Nasdaq, on the other hand, has more recently surmounted its all-time highs, closing a week ago just a few points shy of 7600. Led largely by forward-looking positive results in Q1 earnings season (set to report with high volume about 4 weeks from now), FANG stocks such as Facebook (FB - Free Report) and Apple (AAPL - Free Report) , as well as artificial intelligence firms like Nvidia (NVDA - Free Report) , helped push the tech-heavy Nasdaq to to new heights.
As of today’s pre-market, this narrative appears under pressure. Facebook, in particular, is facing a backlash as investigations into how the social media giant may have been compromised based on third-party data that may have affected the 2016 General Election. News headlines today referencing private firm Cambridge Analytica will delve largely into this realm.

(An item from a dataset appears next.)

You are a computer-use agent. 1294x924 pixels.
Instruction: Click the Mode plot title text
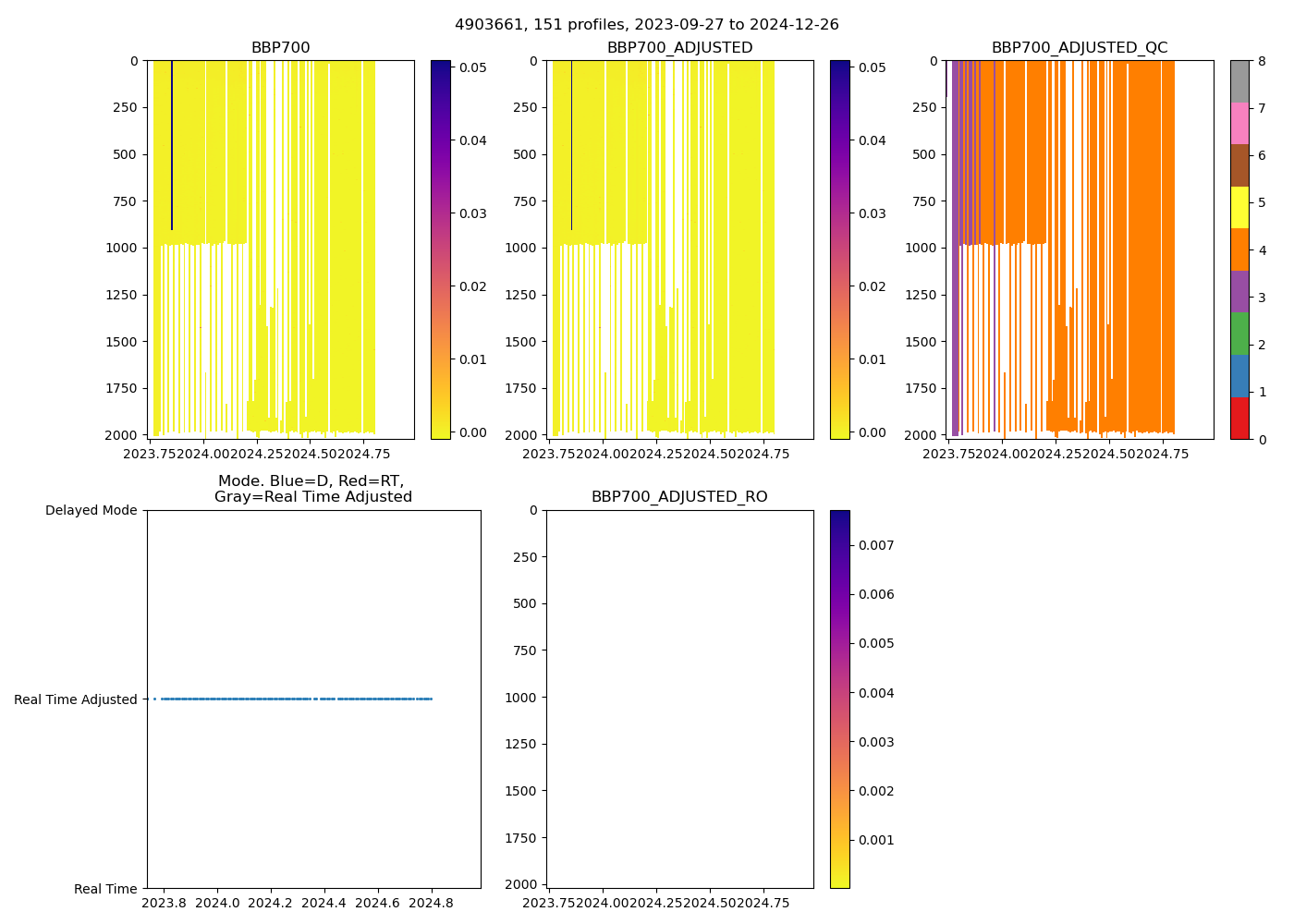(312, 489)
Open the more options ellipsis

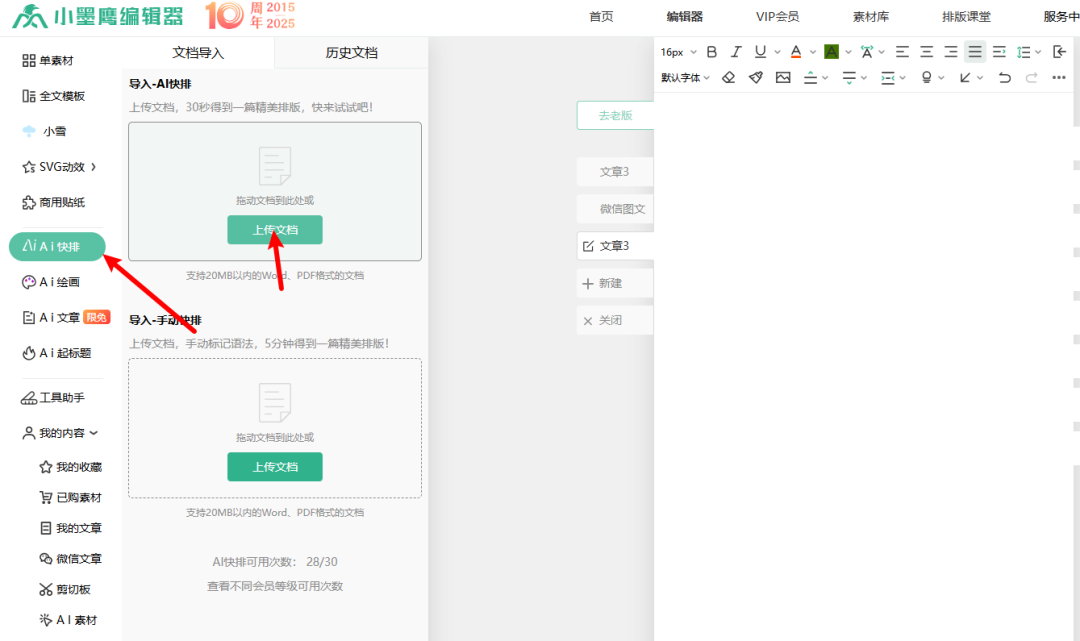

At this hour, Facebook shares are trading down 4%. For the year, FB is still up around 26%.
It’s rather early to ascertain whether the challenges Facebook is feeling this morning will spread to other FANG stocks or other social media outlets like Twitter (TWTR - Free Report) . As results remain somewhat nebulous, the chances for contagion are probably pretty high. But as it’s not entirely understood just what Facebook may have done wrong, it’s premature at the very least to think this issue will keep a company like Facebook under selling pressure for long.
Currently, based on earnings estimate revisions and other data, Facebook is a Zacks Rank #1 (Strong Buy) stock, but with a Zacks Style Score (Value, Growth, Momentum) of D. Facebook is currently leading the pre-market Nasdaq down roughly 80 points.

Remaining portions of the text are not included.